A 55 year old male with past medical history significant for congestive heart failure, severe persistent asthma and eosinophilic pneumonia on chronic prednisone and status post bronchial thermoplasty presented with fever, cough, shortness of breath and chest pain of 2 weeks and hemoptysis of 3 days duration. He also had two recent hospitalizations for pneumonia. At presentation, he had respiratory rate of 28 per min with SPO2 in mid 80s. He was afebrile with normal blood pressure. He had bilateral diffuse crackles and bipedal edema.
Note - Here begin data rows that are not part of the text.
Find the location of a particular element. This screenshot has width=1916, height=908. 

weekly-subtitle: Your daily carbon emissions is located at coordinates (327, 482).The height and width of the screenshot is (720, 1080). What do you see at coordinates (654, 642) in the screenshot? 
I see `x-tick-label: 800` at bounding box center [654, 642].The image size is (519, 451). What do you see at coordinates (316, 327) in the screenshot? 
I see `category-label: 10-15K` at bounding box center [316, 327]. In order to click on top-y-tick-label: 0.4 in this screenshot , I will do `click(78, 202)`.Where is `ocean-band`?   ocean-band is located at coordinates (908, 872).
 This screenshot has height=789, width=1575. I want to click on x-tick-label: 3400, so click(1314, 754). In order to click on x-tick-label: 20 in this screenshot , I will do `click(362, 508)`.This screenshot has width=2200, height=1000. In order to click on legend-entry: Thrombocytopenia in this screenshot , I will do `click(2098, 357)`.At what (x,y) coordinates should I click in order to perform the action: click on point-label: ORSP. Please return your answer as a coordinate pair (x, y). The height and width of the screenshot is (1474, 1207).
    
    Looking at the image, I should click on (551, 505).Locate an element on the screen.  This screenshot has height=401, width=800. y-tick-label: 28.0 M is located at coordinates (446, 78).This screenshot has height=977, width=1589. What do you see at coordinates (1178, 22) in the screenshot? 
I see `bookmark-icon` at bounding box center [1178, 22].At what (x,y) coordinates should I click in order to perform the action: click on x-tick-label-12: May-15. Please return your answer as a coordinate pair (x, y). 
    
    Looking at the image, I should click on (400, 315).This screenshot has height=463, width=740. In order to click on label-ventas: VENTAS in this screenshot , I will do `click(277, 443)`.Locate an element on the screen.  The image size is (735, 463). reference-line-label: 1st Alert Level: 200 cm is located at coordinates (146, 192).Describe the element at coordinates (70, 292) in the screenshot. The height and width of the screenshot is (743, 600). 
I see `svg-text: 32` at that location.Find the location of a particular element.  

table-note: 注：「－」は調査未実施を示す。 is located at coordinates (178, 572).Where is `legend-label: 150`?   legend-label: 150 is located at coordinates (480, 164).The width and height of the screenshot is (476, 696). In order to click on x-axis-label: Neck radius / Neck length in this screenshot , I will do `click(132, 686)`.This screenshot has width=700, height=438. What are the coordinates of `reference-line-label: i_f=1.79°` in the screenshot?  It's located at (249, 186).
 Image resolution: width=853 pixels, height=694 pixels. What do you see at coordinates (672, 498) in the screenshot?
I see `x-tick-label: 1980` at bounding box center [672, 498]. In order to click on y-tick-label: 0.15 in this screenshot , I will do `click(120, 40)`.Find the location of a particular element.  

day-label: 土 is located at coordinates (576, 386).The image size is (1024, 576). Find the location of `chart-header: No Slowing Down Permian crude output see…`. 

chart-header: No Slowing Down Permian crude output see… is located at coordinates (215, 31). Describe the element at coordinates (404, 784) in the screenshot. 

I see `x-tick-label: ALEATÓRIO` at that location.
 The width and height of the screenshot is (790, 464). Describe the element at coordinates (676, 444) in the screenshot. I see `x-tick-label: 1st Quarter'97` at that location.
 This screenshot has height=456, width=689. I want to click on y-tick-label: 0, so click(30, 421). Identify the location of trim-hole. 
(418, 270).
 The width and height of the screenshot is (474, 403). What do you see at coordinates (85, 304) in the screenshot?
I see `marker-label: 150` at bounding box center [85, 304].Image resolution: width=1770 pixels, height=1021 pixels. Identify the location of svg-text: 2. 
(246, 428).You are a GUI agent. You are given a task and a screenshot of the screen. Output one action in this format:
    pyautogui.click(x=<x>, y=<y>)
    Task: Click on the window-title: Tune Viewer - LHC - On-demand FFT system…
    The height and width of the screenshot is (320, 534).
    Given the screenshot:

Complete blood count had leukocytosis of 17,000/mm3. Comprehensive metabolic panel was unremarkable except for albumin of 2.8 gm/dl. Arterial blood gas(ABG) showed respiratory alkalosis and SPO2-86% on 40% FiO2. Chest X-ray(CXR) and computed tomography(CT) thorax suggested multifocal pneumonia. He underwent bronchoscopy after elective intubation. He then started spiking fever. He was on piperacillin/tazobactam, vancomycin, levofloxacin and atovaquone. ABG and CXR suggested severe ARDS. Vent was changed to Duo positive airway pressure (DuoPap). He was proned intermittently. Cultures of bronchial aspirate grew Nocardia Otitidiscaviarum after 6 days. His antibiotics were switched to amikacin and imipenum. His respiratory status continued to worsen. Inhaled Nitric oxide was used but there was no improvement. Family mentioned that he would not have wanted to continue in his current state for long. He passed away on comfort care measures.

Discussion:

Nocardia can cause pulmonary, cutaneous and disseminated infections. Pulmonary nocardiosis can be acute, subacute or chronic. Most of the patients with pulmonary nocardiosis have underlying lung pathology like COPD, TB or malignancy and 2/3rd of them are immunosuppressed. Our patient had severe persistent asthma, he was on chronic steroid therapy and had recurrent pneumonia. Given it’s low pathogenecity, N. Otitidiscaviarum infection is much less common than other Nocardia. The mortality rate from ARDS from any cause can range from 26% to 58%. The data on mortality from pulmonary nocardiosis is sparse but can be as high as 41%.

Conclusions:

Clinical suspicion for Nocardia should be established when risk factors are present and there is no clinical improvement on treating conventional organisms; laboratory should be notified of suspicion. Given the difficulty in isolating and Nocardiosis not being a mandatory reportable infection, the true morbidity and mortality from it might be higher than currently reported.